The Turkish Medicines and Medical Devices Agency (“TİTCK”) published the Guidelines for the Renewal of Manufacturing Site Permits on July 19, 2019 (“Guidelines”). The Guidelines aim to provide guidance for companies regarding their applications to the TİTCK for the renewal of manufacturing site permits.
In 2017, the TİTCK started to issue manufacturing site permits under the Regulation on the Manufacturing Sites of Medicinal Products in the same format as the health authorities in the European Economic Area in 2017. In this regard, the TİTCK developed a module in the Electronic Process Management (tr. ESY) in 2019 to issue new manufacturing site permits.
Accordingly, the Guidelines provide detailed explanations regarding the method, content and process of the applications made to the TİTCK for the renewal of manufacturing site permits issued prior to 2017. The TİTCK announced that it prioritizes the renewal of permits for medicine manufacturing facilities and it will further announce the renewal process of permits for radiopharmaceutical and raw material manufacturing facilities.

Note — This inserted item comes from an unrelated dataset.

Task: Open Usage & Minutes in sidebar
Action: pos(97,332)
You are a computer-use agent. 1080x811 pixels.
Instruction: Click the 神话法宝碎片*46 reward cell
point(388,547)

The Guidelines and its annexes are available on the TİTCK’s website (in Turkish).
The TİTCK continues to provide guidance for companies manufacturing human medicinal products. In this respect, companies operating in the healthcare industry should follow the TİTCK’s announcements and make their required applications for the renewal of their manufacturing site permits according to the directions set forth in the Guidelines.